Walking into a forest is probably one of the most immersive ecological experiences. It isn’t like walking into any other landscape like a mountain or a desert, both of which introduce their marvels at a deliberate pace. When you step into a forest, it is almost as if the edge zips shut behind you. The trees sieve the bright sunlight into twinkling stars, the soggy ground softens your step and the foliage pushes against the world outside.

Standing under a lofty Cullenia tree, in an evergreen forest in the southern tip of the Western Ghats, I felt less like an observer and more like the observed. Spiders poked out from under leaf litter, and speedy movements caught the corners of my eyes.

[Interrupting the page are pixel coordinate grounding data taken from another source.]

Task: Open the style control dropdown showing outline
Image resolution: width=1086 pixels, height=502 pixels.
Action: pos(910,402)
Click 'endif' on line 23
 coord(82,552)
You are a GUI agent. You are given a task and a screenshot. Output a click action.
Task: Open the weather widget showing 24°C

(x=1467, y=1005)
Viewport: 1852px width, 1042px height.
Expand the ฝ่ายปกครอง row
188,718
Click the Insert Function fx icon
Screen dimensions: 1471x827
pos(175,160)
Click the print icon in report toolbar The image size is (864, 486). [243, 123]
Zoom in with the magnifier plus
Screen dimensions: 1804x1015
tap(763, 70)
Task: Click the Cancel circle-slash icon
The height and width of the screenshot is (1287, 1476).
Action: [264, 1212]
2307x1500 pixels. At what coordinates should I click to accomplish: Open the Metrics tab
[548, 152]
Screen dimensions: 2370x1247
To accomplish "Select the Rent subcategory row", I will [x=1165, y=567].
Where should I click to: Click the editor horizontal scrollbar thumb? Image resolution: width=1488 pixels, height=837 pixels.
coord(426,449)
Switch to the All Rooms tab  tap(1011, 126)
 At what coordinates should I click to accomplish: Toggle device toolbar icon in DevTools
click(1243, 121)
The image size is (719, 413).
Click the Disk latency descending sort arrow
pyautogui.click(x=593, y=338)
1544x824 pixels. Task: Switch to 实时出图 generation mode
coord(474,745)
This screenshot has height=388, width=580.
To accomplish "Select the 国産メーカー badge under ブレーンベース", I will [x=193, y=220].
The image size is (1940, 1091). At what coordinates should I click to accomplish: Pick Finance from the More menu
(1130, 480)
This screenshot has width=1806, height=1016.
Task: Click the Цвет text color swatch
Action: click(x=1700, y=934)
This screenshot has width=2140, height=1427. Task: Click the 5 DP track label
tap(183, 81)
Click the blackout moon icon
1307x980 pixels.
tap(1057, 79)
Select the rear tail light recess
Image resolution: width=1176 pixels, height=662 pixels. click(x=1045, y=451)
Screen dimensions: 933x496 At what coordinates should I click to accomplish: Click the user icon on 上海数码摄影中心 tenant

There was a vague sense that life was apace elsewhere. Somewhere here, a long time ago, Soubadra Devy had stood staring up into the canopy under a shower of half-eaten flowers that rained down on her. The Cullenia held her in its gaze.

Devy is a fellow at the Bengaluru-based Ashoka Trust for Research in Ecology and the Environment, or Atree, and over the past quarter century, neither the tree nor Devy has broken the stare. Her delight in this landscape is unmistakable. She tells stories at every bend of the road up to the forest that is as familiar to her as a well-worn neighbourhood path.